─── Passage provided ───

Ask the Characters....5

Gathered from the ongoing game at the Middle-earth board
Page 5 participants:   Aragorn-Lover, Dinledhwen, Elfriend67, Frodosmiss, Hobbitgirly79, Laiquendi, Lindorie, MrsLGreenleaf, Primula, Strange Elf

Q: Now Boromir - did you really have that dream, or did you just cop it from your brother so you could one-up him and get to be the one who made the journey?

Boromir: I had eaten that spicy venison taco before going to bed that night, so I can't be held responsible for what I dreamt! It all worked out in the end because I really needed to get away from 'dear old dad'...he smothers me all the time! Day in and day out, all I hear is "Boromir, you're so great!" "I'm proud to have you for a son, Boromir!" "Boromir, daddy wants the nice shiny ring!" Couldn't wait to get away!!!

Q: However, I've been afraid to ask Faramir how it feels to have dad show his love for him by trying to light him on fire like a Gondoran candle...

Faramir: As a boy I could not pass a mirror without looking in it and saying out loud how hot I was. I'm guessing that daddy just thought he was helping me along.

Q: Aragorn, tell me, blonds or brunettes?

─── Data section ───

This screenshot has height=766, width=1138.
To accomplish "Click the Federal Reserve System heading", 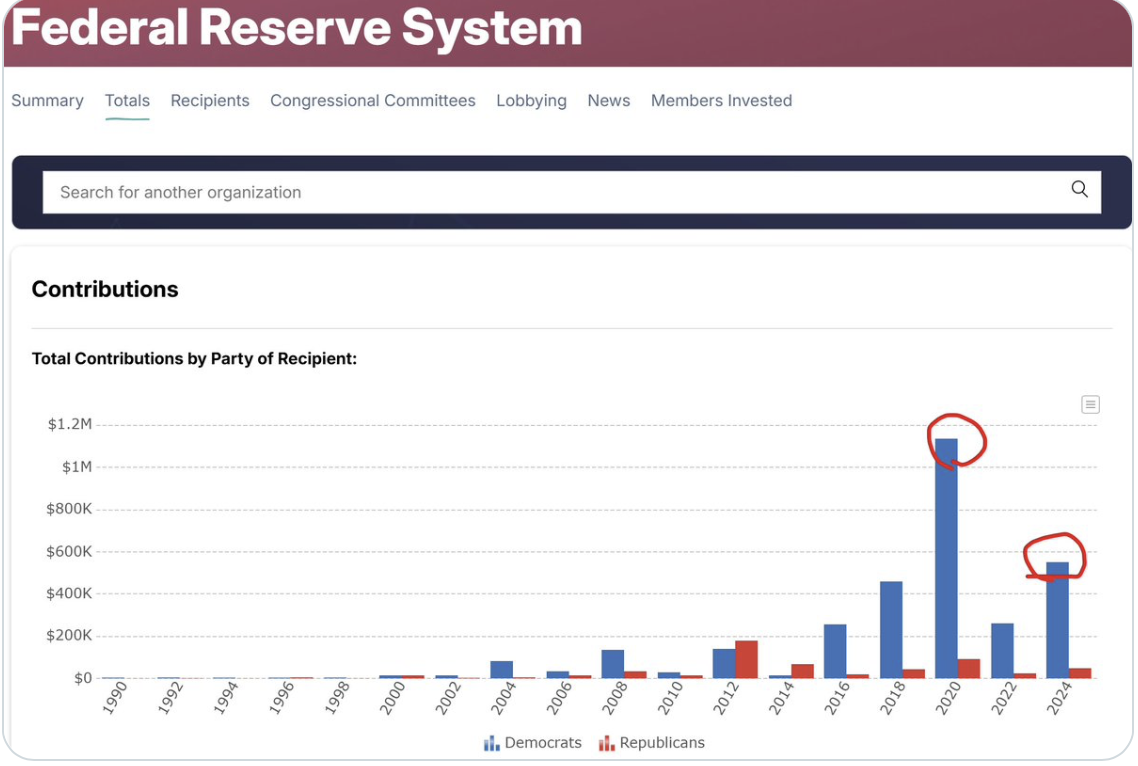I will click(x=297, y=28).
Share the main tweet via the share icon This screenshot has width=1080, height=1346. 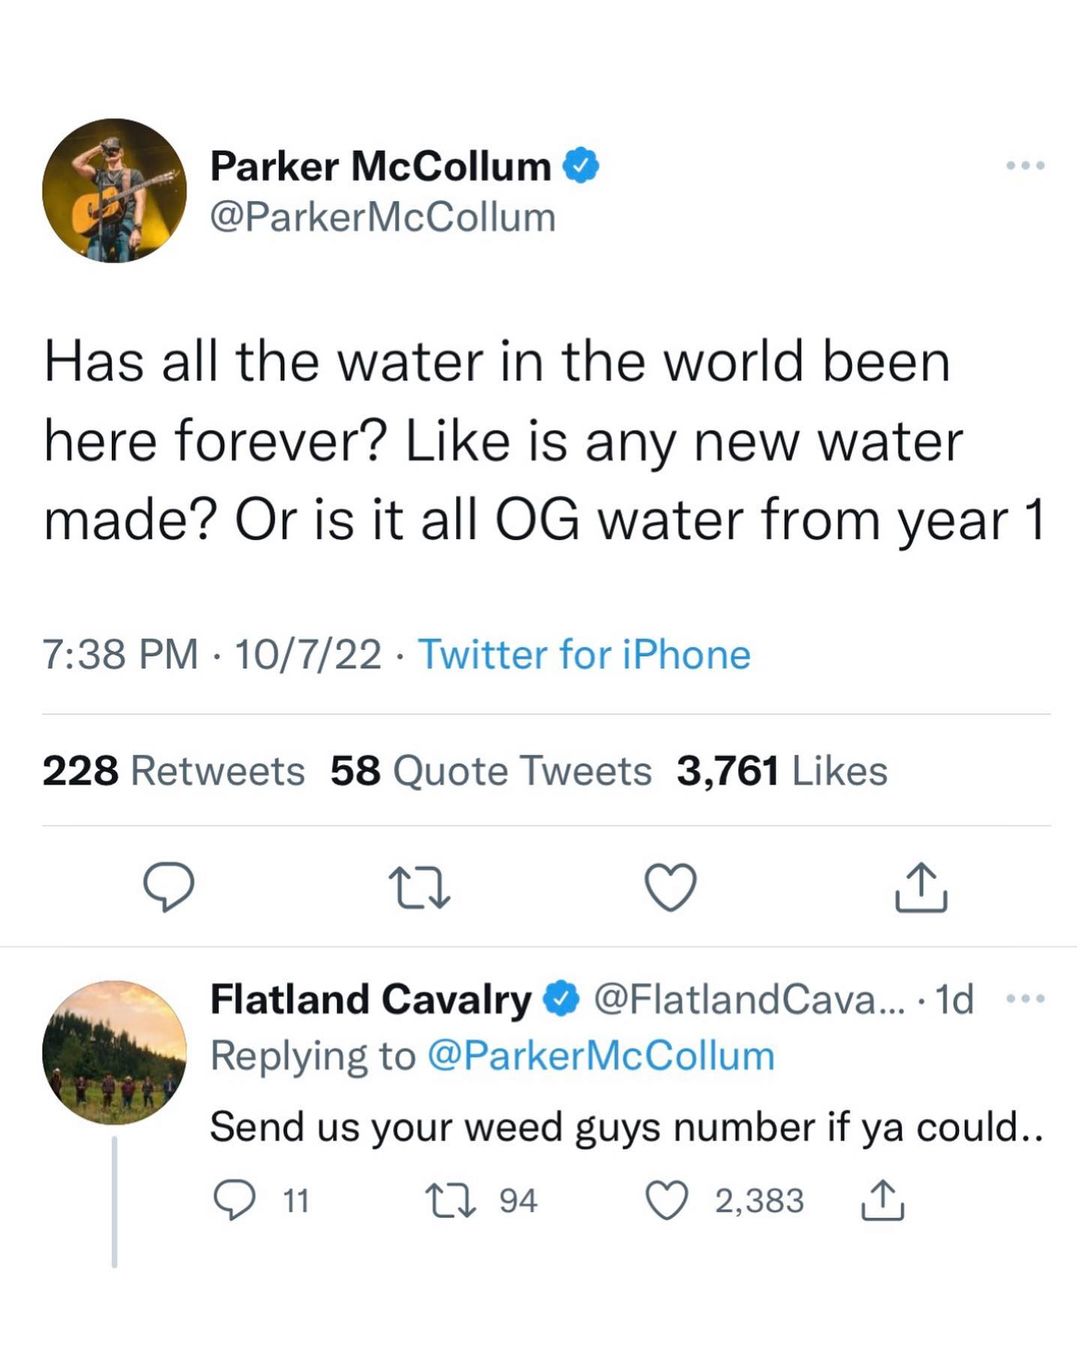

───

Exercise aim: Continue the "Ask the Characters" Q&A from where it stops, keeping the same question-and-answer format.

Result:
Aragorn: Um... er.... *looks around to see if Arwen is listening* Actually, I started off preferring brunettes, then after a couple decades I found my tastes shifted to redheads - but the only one I met was Gimli, so I had to take a look at my second choice of blondes - but then the only one I met was really, really violent and depressed... sooo it was back to square one with the dark brunette again. But at least she's a natural brunette, or so she says.

Q: Ahoy, Cirdan - why, out of all these smooth-faced Elves do you have a beard?

Cirdan: Well its a bad habit I have, rubbing my chin when I am deep in thought. As an elf, I do a lot of that. When I am building ships I use this really tenacious elven tar to seal the planking. I forget I have it on my hands, have one of those deep thoughts and, well, you can imagine! It makes my hair stick to my chin and it just won't come off with any amount of scrubbing, so I have to cut it off my head, and leave it on my face.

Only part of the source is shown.